Saved data entries

□ □ □

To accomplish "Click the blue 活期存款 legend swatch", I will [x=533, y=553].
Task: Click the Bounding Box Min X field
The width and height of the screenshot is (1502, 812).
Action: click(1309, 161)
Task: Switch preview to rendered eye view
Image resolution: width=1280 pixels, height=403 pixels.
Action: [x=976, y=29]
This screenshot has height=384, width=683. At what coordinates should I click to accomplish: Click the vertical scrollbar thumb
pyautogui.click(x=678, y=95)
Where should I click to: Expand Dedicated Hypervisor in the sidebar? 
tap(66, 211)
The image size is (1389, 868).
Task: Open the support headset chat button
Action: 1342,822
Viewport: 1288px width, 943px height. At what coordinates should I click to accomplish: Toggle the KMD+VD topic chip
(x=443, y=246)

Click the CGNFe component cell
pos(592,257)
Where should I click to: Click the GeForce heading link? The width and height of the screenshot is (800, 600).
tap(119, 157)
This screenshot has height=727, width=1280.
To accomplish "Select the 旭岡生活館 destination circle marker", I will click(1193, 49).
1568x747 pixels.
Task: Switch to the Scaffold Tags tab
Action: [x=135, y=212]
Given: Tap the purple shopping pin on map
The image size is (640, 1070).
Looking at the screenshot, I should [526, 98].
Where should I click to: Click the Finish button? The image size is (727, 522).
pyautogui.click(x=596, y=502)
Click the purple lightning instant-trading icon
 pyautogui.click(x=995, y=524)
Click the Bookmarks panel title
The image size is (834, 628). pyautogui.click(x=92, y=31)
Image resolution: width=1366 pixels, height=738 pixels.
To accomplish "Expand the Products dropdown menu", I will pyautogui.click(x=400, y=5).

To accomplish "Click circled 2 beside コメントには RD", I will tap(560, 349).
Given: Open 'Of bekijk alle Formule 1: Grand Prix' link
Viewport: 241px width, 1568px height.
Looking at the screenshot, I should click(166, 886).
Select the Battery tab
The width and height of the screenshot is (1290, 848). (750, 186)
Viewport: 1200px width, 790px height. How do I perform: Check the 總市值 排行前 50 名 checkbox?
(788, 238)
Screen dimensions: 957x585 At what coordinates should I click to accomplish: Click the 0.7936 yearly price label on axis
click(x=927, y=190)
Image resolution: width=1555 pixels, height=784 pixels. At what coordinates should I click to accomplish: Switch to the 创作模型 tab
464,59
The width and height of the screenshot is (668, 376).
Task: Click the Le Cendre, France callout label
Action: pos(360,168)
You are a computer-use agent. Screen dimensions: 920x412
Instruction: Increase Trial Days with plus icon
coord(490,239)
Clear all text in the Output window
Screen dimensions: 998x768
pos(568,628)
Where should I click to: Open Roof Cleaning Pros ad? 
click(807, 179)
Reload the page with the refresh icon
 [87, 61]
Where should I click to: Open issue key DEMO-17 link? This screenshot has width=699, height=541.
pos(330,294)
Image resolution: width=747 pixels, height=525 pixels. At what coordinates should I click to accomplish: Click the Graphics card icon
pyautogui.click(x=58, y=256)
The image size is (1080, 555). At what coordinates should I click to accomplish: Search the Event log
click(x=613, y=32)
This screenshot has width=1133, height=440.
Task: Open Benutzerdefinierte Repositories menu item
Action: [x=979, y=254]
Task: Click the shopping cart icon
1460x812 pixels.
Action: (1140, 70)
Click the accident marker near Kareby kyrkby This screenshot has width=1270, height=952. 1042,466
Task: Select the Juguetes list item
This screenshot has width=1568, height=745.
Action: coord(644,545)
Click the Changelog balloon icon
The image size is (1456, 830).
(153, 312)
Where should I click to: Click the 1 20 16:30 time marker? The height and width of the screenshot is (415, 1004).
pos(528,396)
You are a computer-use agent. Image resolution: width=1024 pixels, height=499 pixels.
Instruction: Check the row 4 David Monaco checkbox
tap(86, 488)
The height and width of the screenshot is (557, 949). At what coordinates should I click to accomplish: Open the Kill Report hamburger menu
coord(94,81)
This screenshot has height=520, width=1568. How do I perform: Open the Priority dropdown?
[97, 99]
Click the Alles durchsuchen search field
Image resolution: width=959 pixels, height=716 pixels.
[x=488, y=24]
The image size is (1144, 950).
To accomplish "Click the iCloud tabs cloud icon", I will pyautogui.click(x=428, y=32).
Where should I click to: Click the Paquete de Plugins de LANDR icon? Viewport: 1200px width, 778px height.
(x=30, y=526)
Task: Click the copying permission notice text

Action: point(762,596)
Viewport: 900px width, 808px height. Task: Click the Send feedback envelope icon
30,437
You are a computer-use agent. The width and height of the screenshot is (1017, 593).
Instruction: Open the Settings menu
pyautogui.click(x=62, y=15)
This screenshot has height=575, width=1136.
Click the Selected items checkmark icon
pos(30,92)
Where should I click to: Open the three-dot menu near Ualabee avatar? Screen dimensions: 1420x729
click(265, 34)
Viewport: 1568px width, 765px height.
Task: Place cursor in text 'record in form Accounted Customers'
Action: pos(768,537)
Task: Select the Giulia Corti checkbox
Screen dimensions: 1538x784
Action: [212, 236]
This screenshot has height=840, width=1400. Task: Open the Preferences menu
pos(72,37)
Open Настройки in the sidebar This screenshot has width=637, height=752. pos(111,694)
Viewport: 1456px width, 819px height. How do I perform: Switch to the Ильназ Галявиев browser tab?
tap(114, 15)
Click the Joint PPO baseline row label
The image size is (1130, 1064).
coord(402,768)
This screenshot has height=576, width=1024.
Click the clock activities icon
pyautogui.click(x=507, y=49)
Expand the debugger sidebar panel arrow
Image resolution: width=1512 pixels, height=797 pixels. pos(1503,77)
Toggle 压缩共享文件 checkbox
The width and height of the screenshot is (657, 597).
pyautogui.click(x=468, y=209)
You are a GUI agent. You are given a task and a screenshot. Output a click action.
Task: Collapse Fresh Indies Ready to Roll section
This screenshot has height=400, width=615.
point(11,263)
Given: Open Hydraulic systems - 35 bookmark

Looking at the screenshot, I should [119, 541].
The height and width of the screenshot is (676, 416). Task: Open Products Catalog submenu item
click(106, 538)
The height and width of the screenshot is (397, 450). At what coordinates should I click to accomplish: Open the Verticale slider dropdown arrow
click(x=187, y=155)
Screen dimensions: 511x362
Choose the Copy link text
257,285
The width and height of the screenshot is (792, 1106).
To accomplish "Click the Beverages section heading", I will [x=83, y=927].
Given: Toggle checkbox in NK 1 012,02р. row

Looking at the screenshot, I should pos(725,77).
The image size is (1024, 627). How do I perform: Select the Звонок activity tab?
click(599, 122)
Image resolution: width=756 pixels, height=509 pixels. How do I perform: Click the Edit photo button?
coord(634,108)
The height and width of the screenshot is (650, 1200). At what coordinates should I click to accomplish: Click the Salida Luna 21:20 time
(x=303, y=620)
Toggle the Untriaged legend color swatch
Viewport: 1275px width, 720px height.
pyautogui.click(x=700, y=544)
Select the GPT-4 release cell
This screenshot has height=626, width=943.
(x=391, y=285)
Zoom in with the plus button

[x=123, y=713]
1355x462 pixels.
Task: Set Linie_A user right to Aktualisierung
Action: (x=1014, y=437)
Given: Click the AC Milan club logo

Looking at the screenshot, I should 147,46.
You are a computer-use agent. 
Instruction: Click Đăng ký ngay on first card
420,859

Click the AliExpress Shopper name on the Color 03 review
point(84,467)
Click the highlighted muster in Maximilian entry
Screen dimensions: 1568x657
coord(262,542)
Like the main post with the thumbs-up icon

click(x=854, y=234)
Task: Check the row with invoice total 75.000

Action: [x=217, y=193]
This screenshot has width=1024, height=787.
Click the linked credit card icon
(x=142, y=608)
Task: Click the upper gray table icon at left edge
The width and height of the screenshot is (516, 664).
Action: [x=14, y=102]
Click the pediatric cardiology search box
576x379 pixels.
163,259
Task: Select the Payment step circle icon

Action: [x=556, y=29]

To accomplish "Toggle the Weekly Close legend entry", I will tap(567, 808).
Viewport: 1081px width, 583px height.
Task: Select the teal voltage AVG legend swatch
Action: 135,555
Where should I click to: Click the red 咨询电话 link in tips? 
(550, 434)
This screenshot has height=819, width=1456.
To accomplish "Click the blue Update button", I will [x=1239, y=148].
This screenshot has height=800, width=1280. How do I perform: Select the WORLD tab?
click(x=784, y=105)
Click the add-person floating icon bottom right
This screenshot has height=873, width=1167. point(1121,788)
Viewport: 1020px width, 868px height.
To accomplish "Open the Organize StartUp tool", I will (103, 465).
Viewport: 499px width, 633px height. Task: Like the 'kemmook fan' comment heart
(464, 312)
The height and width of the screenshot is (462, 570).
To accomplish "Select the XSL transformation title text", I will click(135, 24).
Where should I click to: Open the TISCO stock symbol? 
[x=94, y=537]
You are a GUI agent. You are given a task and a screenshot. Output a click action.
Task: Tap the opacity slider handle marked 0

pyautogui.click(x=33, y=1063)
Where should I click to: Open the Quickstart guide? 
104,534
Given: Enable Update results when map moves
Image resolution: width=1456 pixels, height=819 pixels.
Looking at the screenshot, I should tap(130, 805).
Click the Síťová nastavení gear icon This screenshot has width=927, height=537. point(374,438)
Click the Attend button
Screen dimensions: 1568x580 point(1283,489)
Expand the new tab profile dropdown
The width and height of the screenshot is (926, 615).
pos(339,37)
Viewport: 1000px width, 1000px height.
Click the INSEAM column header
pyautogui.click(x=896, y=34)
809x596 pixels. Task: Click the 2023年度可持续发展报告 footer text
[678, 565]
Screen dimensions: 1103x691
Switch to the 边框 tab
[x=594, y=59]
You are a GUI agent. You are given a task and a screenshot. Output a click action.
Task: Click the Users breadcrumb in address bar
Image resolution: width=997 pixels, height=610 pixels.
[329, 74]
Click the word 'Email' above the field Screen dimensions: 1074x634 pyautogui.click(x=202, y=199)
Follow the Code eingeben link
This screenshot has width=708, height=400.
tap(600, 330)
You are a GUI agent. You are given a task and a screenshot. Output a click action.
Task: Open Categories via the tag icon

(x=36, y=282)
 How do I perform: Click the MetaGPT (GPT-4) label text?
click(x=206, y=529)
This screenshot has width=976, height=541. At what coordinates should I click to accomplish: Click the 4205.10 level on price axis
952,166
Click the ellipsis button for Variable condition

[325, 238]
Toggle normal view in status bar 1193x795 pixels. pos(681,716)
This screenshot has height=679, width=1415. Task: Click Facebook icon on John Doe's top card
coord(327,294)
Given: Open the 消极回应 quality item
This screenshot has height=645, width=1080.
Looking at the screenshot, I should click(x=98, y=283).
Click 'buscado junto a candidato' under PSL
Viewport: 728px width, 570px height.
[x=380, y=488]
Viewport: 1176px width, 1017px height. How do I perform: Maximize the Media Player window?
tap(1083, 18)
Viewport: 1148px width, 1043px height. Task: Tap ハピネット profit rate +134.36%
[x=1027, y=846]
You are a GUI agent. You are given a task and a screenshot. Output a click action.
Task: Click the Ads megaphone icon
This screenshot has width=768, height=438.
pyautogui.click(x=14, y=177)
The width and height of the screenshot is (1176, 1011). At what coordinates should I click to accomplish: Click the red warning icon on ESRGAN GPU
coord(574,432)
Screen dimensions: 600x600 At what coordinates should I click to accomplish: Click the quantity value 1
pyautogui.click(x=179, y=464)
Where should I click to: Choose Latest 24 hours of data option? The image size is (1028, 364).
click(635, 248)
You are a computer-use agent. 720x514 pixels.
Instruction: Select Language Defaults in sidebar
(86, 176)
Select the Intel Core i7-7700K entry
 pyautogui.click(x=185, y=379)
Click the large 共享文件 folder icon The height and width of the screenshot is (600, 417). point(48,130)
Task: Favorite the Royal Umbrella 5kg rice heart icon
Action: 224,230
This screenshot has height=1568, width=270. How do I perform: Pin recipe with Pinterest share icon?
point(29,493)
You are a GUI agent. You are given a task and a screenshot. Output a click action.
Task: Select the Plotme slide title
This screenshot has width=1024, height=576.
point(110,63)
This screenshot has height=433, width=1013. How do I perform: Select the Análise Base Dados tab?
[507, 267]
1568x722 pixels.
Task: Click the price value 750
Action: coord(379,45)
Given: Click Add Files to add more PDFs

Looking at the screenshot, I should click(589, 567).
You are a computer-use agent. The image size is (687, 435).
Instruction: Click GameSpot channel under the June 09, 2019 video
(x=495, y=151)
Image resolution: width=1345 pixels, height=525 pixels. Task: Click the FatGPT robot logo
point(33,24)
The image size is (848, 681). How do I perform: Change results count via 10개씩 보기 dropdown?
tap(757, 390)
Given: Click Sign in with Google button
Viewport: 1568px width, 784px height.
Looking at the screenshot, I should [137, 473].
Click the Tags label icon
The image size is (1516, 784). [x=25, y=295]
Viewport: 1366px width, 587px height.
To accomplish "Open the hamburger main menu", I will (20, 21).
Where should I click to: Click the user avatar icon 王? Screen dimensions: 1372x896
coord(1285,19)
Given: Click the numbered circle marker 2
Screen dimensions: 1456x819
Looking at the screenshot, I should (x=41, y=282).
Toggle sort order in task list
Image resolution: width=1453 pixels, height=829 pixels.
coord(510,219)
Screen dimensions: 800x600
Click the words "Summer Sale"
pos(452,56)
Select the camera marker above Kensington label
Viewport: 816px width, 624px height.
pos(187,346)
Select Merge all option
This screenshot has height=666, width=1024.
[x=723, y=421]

□ □ □

Can you rewrite the entries from the line with "Where should I click to: Click the 1" up to and including the line with "tap(86, 488)", swapping "checkbox" for "tick box" and leaving everything else unchanged?

Where should I click to: Click the 1 20 16:30 time marker? The height and width of the screenshot is (415, 1004).
pos(528,396)
You are a computer-use agent. Image resolution: width=1024 pixels, height=499 pixels.
Instruction: Check the row 4 David Monaco tick box
tap(86, 488)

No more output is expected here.